In 2012, an ultrasensitive, enzyme-based ELISA test using nanoparticles as a chromogenic reporter was able to give a naked-eye colour signal, from the detection of mere attograms of analyte. A blue color appears for positive results and red color for negative. Note that this detection only can confirm the presence or the absence of analyte, not the actual concentration.
Types
There are many ELISA tests for particular molecules that use the matching antibodies. ELISA tests are broken into several types of tests based on how the analytes and antibodies are bonded and used. The major types are described here.Direct
The steps of direct ELISA follows the mechanism below:- A buffered solution of the antigen to be tested for is added to each well of a microtiter plate, where it is given time to adhere to the plastic through charge interactions.
- A solution of non-reacting protein, such as bovine serum albumin or casein, is added to each well in order to cover any plastic surface in the well which remains uncoated by the antigen.
- The primary antibody with an attached enzyme is added, which binds specifically to the test antigen coating the well.
- A substrate for this enzyme is then added. Often, this substrate changes color upon reaction with the enzyme.
- The higher the concentration of the primary antibody present in the serum, the stronger the color change. Often, a spectrometer is used to give quantitative values for color strength.
ELISA may be run in a qualitative or quantitative format. Qualitative results provide a simple positive or negative result for a sample. The cutoff between positive and negative is determined by the analyst and may be statistical. Two or three times the standard deviation is often used to distinguish positive from negative samples. In quantitative ELISA, the optical density of the sample is compared to a standard curve, which is typically a serial dilution of a known-concentration solution of the target molecule. For example, if a test sample returns an OD of 1.0, the point on the standard curve that gave OD = 1.0 must be of the same analyte concentration as the sample.

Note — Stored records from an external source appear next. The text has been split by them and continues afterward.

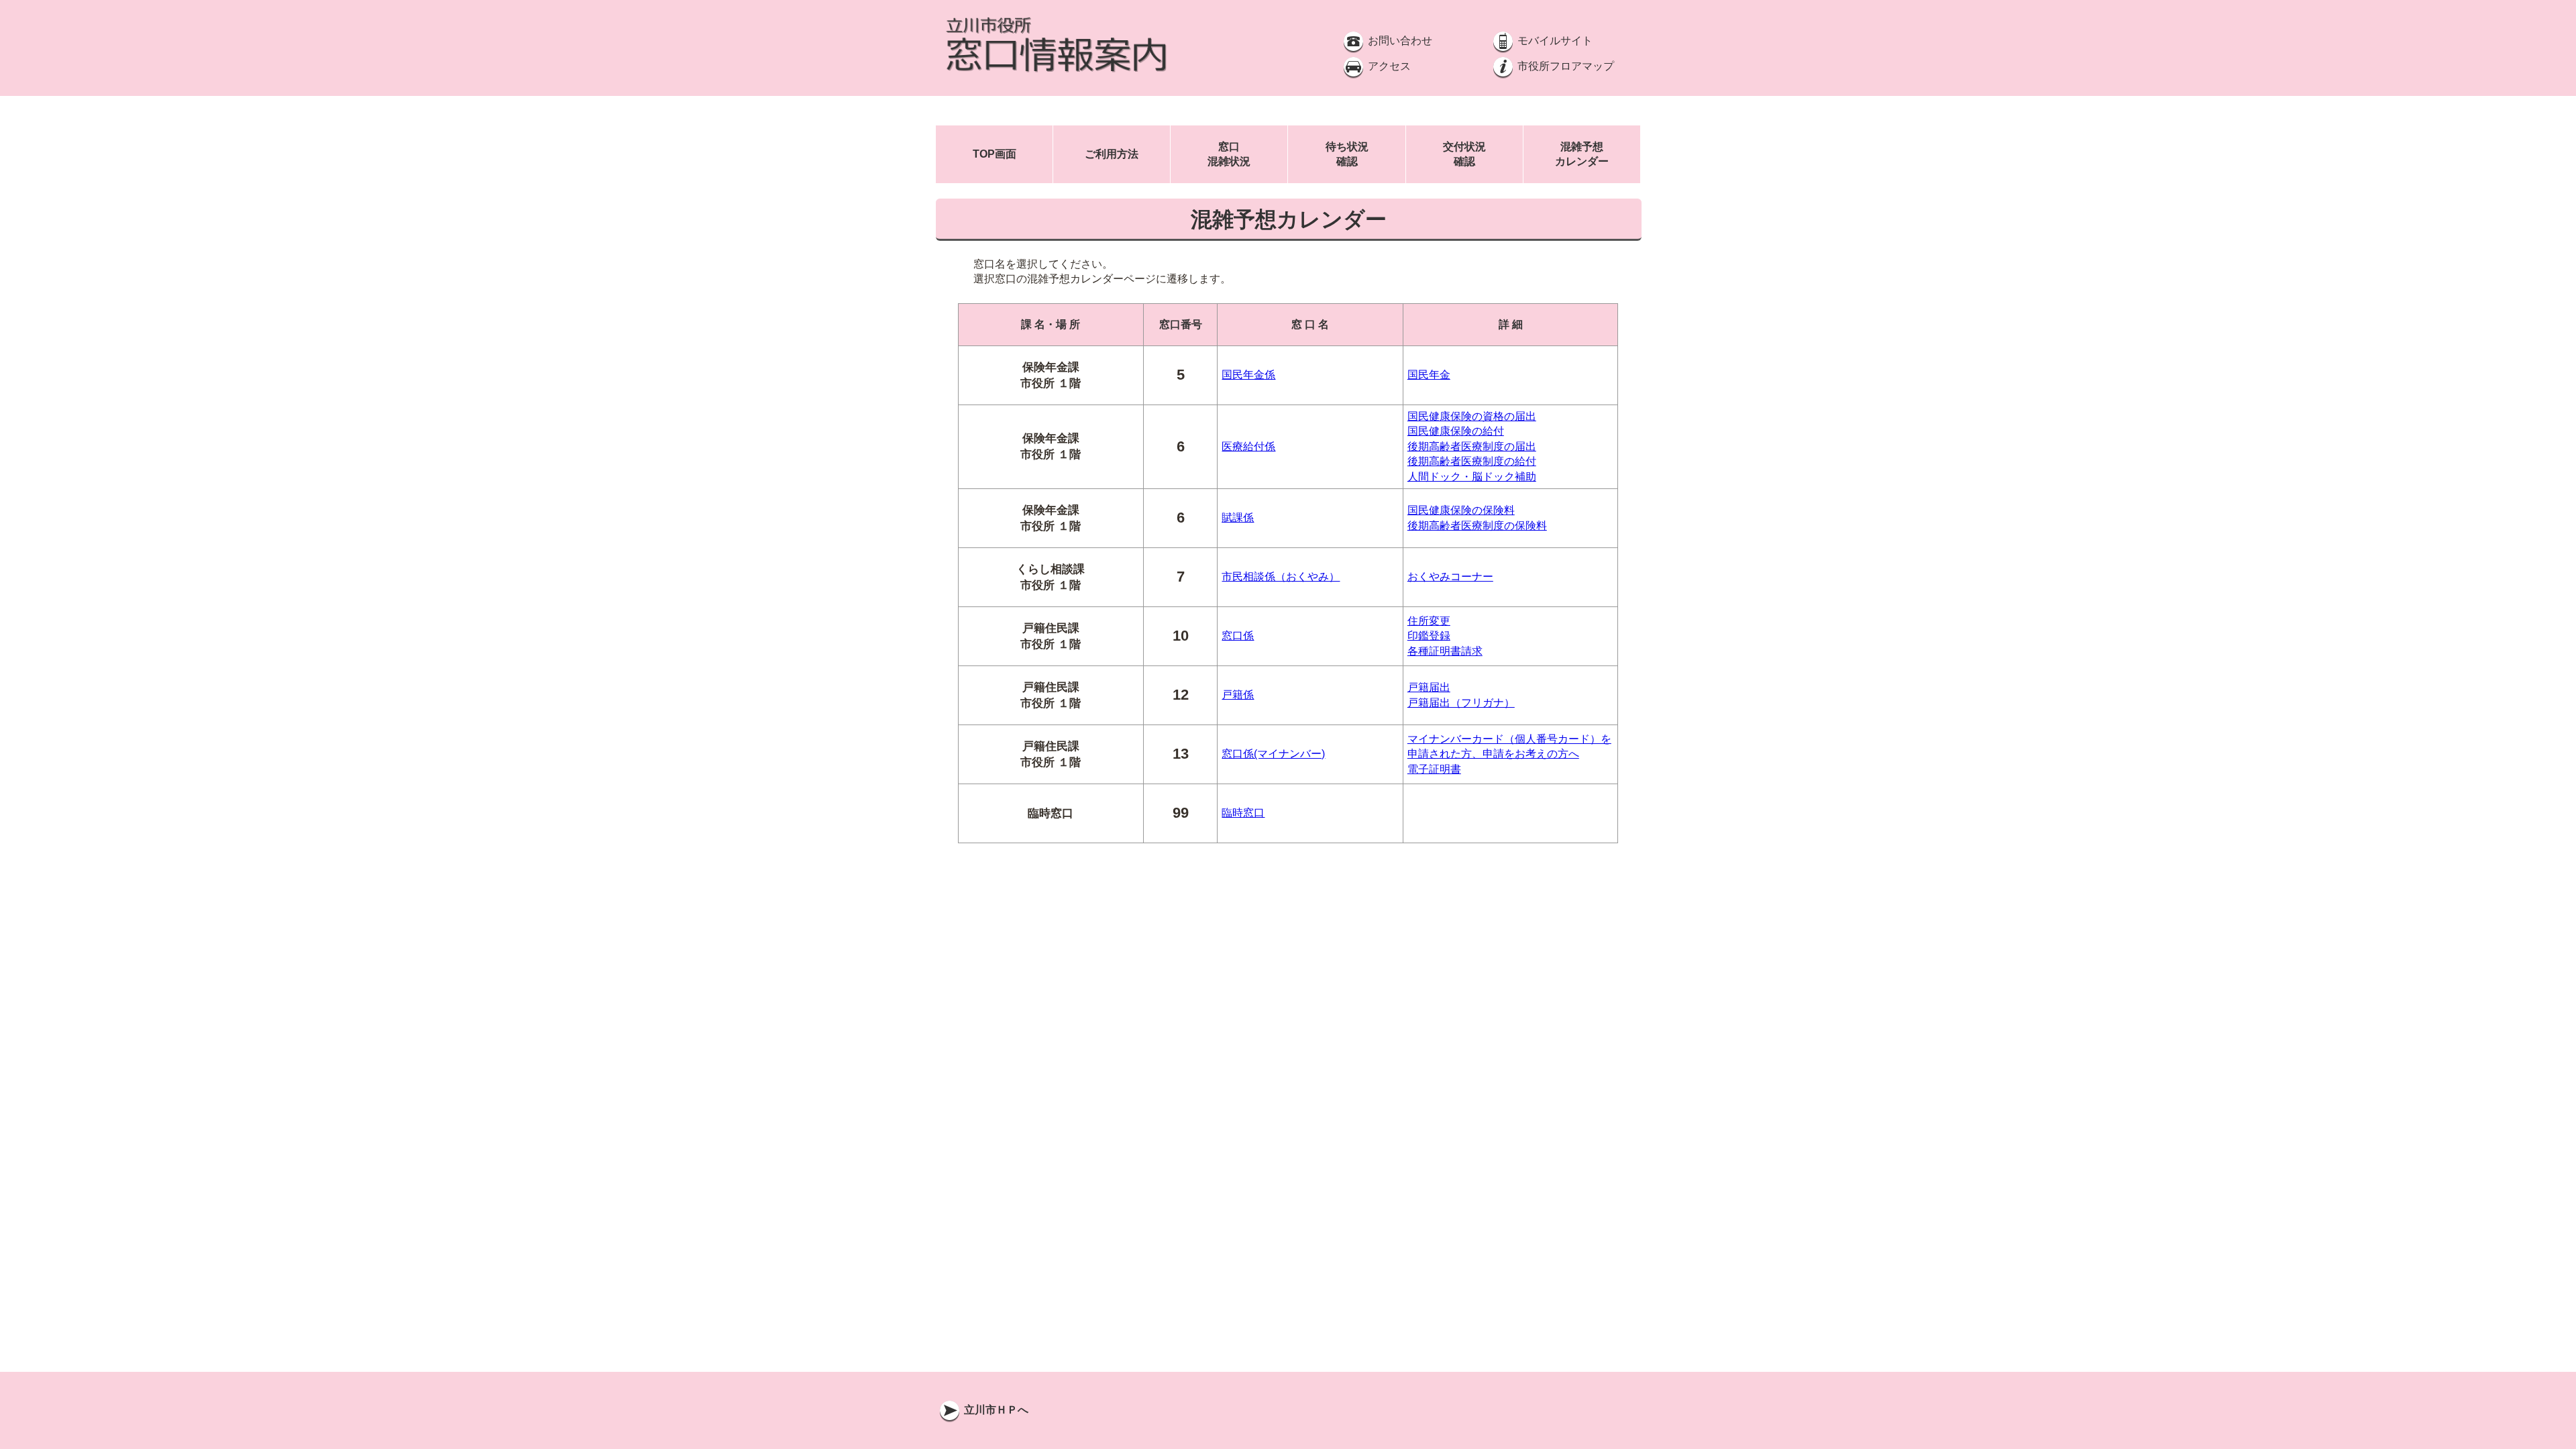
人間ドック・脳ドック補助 (1471, 476)
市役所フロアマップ (1564, 66)
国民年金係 (1248, 374)
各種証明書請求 (1445, 651)
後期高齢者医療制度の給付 (1471, 461)
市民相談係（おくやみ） (1281, 576)
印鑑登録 (1428, 635)
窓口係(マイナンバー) (1273, 753)
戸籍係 (1238, 694)
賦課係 (1238, 517)
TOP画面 (994, 154)
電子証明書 (1434, 769)
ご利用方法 (1111, 154)
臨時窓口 (1243, 812)
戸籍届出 (1428, 687)
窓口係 (1238, 635)
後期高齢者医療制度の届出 (1471, 446)
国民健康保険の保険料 (1461, 510)
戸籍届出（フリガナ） (1461, 702)
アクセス (1388, 66)
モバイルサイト (1554, 40)
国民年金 (1428, 374)
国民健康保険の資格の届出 (1471, 416)
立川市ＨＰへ (994, 1409)
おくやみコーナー (1450, 576)
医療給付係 (1248, 446)
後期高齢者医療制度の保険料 (1477, 525)
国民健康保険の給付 (1455, 431)
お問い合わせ (1398, 40)
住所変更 (1428, 621)
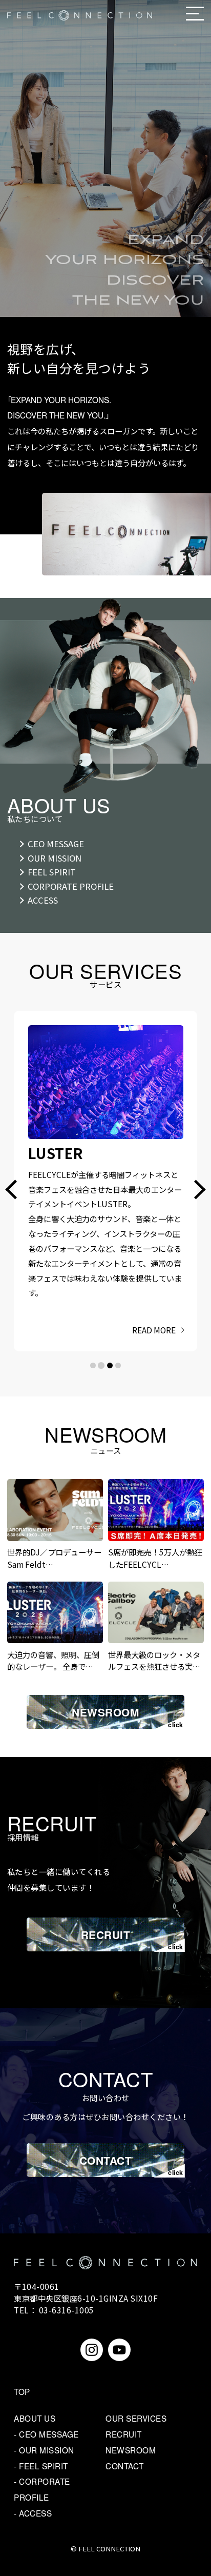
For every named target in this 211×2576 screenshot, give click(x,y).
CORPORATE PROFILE (71, 886)
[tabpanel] (105, 1151)
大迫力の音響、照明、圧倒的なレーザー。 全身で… (53, 1660)
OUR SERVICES (136, 2418)
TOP (22, 2391)
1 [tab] (93, 1365)
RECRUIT (106, 1934)
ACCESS (43, 900)
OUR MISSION (54, 858)
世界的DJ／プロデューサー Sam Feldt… (54, 1557)
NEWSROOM (105, 1712)
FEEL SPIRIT (52, 872)
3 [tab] (110, 1365)
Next (196, 1189)
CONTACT (105, 2160)
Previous (15, 1189)
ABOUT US (34, 2418)
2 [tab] (101, 1365)
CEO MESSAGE (56, 844)
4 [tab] (118, 1365)
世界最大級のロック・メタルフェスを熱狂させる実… (154, 1660)
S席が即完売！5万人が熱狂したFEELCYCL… (155, 1557)
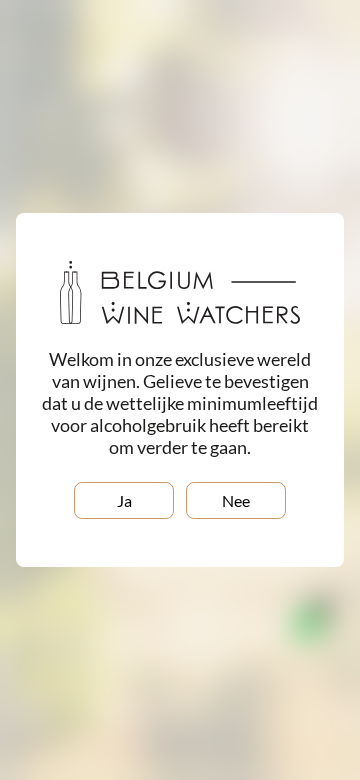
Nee (236, 500)
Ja (124, 500)
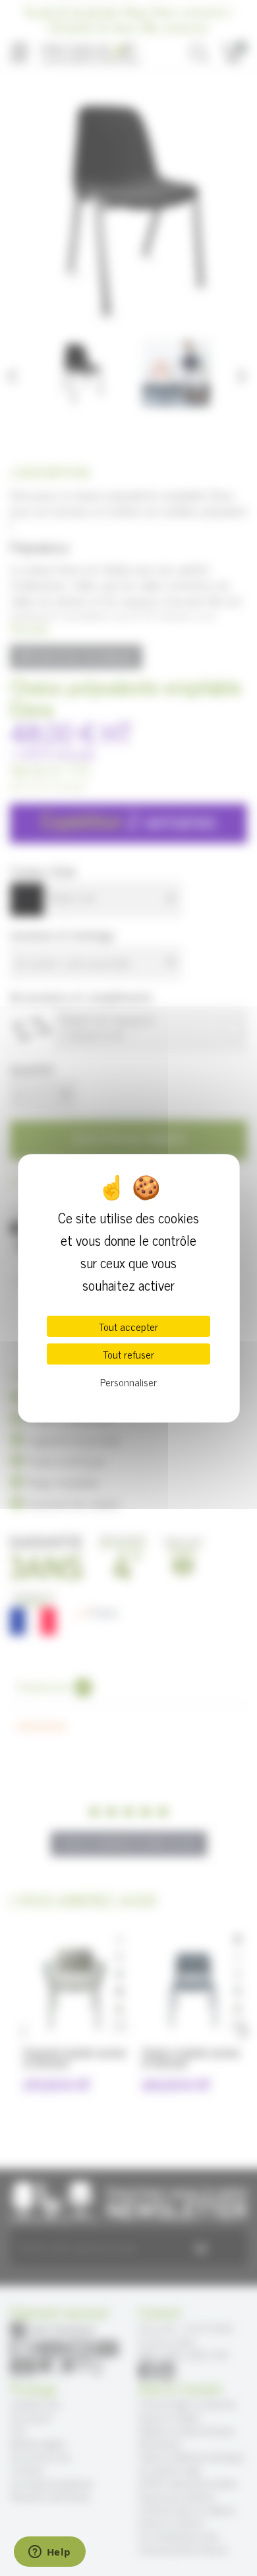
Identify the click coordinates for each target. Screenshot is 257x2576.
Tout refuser (128, 1354)
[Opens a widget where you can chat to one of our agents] (49, 2552)
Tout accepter (128, 1326)
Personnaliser (128, 1381)
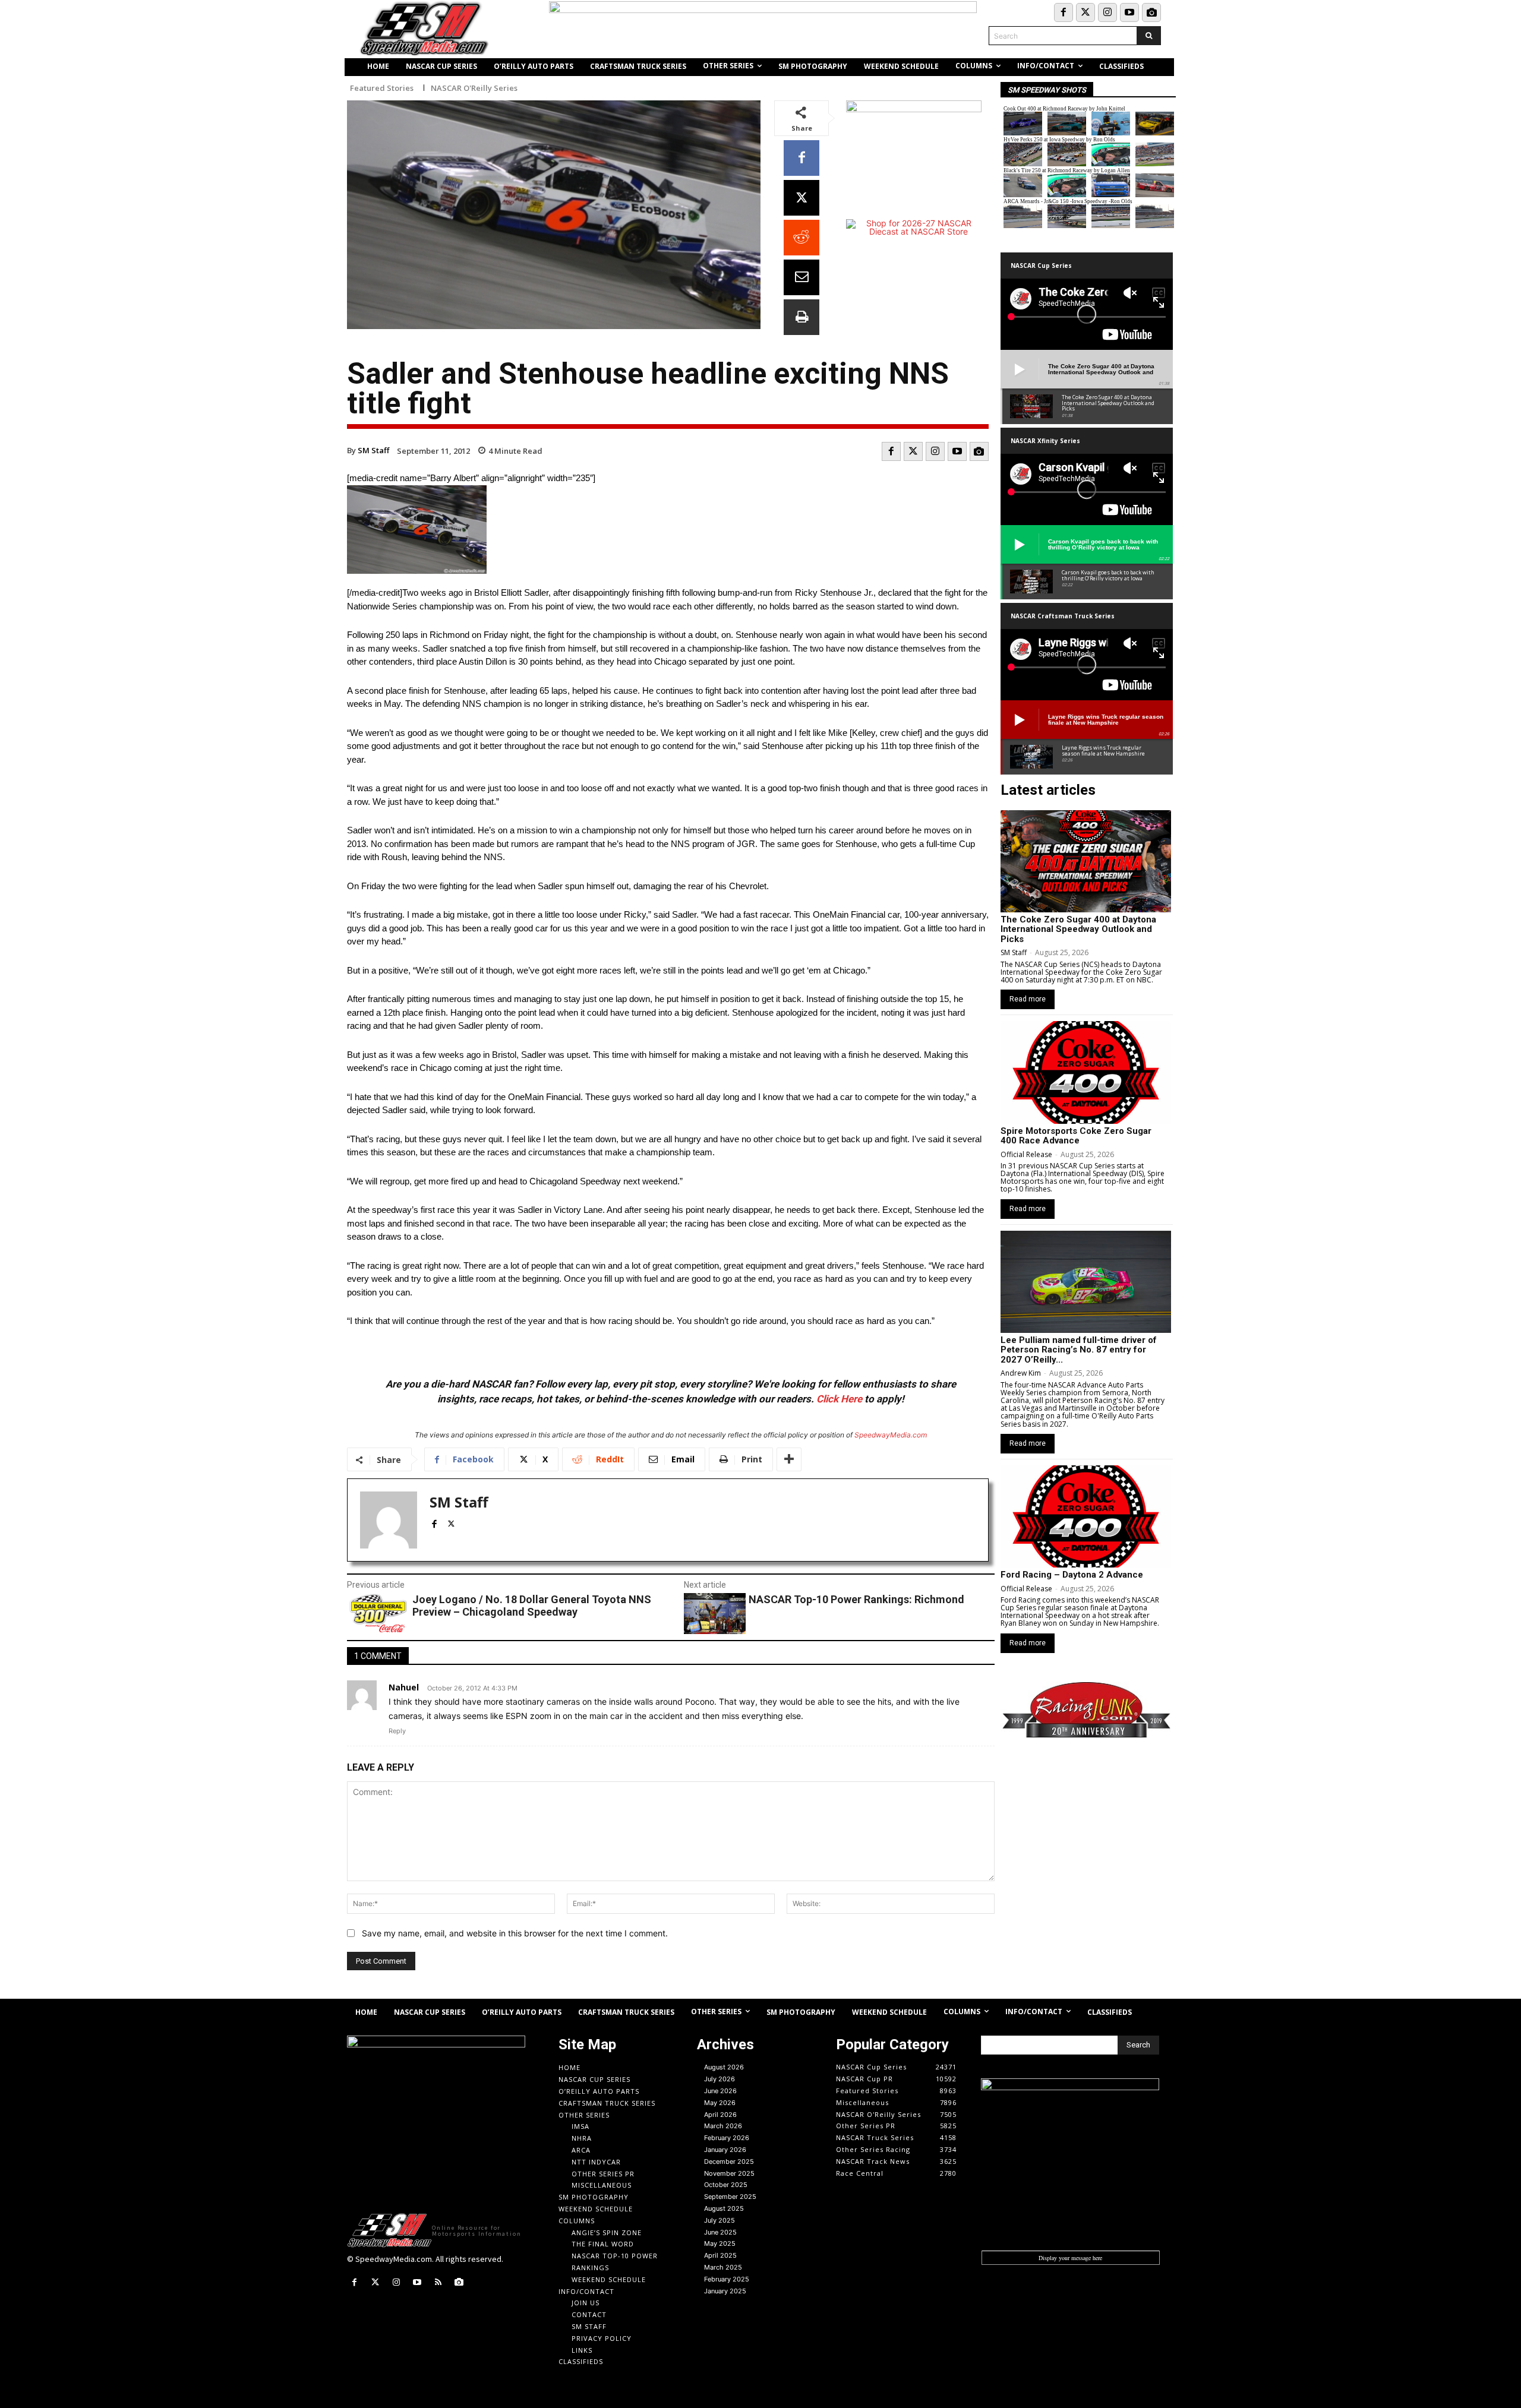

The use and meaning of the names "indirect ELISA" and "direct ELISA" differ in the literature and on websites depending on the context of the experiment. When the presence of an antigen is analyzed, the name "direct ELISA" refers to an ELISA in which only a labeled primary antibody is used, and the term "indirect ELISA" refers to an ELISA in which the antigen is bound by the primary antibody which then is detected by a labeled secondary antibody. In the latter case, a sandwich ELISA is clearly distinct from an indirect ELISA. When the "primary" antibody is of interest, e.g. in the case of immunization analyses, this antibody is directly detected by the secondary antibody and the term "indirect ELISA" applies to a setting with two antibodies.